Drugs used for arthritis treatment are grouped into three large families. In the first family, we have the cartilage protectors. As their name sounds, they are used to reduce cartilage degeneration and damage. They also help to trigger joint repair and relieve pains coming from inflammation. Examples of drugs in this family include pentosan polysulfate, hyaluronic acid, and polysulfated glycosaminoglycans).
Then there are the nutraceuticals which are more like supplements than actual drugs. Joint supplements like Seraquin are beginning to enjoy many recommendations from a good number of vet doctors especially in the UK because they contain glucosamine and chondroitin which are two essential substances that occur naturally in joints.

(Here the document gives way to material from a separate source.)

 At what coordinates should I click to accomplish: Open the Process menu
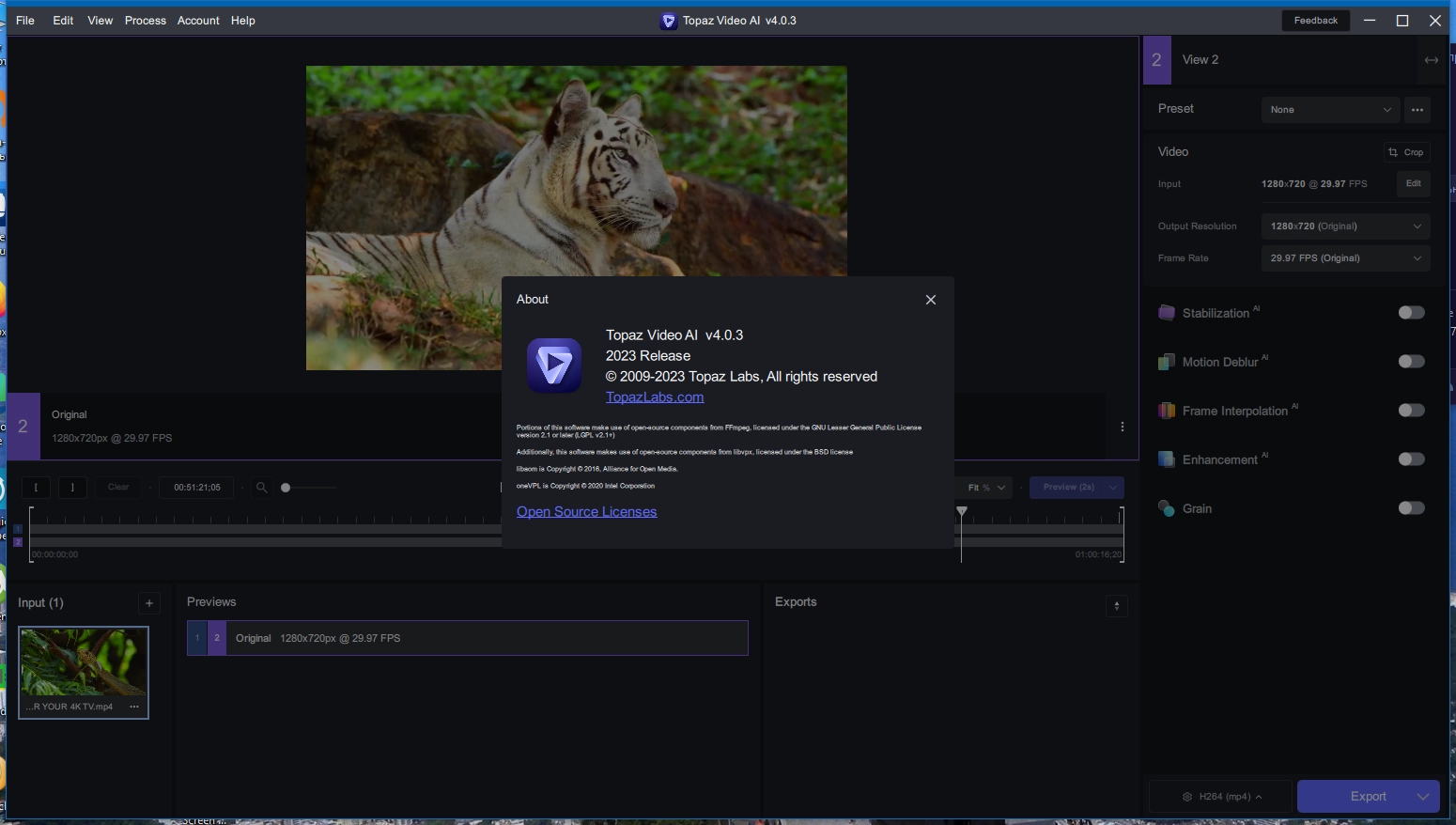(145, 21)
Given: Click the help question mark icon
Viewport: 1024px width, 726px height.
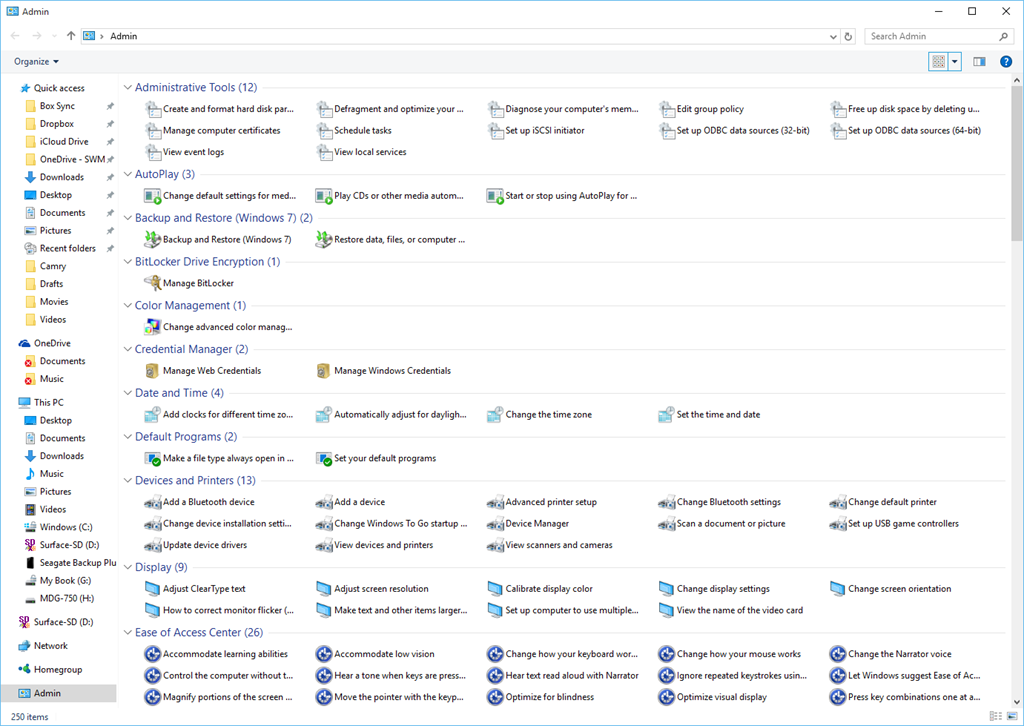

Another great thing about joint supplements is that they can be used as treats as you use other prescription drugs from the vet.
The last family contains the most common drug options, and they are the non-steroidal anti-inflammatory drugs (NSAIDs). Please, not that you should never administer human NSAIDs (or any other drug at all) without a prescription from your vet. There are safer doggy NSAIDs that are better for your dog than aspirin, so go for those instead. But then again, even though these ones are made for dogs, they still come with some side effects, so you must use them only as prescribed by the vet.
Is Arthritis Curable?
Well, we hate to be the bearers of bad news but it’s rarely ever the case that joints repair themselves fully after suffering arthritis. However, there’s a bit of good news; the condition can be managed such that they live a pain-free life for a long time.
Depending on the severity of the conditions, some dogs might not even need any intervention from the vet at all and still go on to live active lives while some will require some form of intervention, ranging from something as simple as minor changes to their lifestyle to something as complex as a surgical procedure.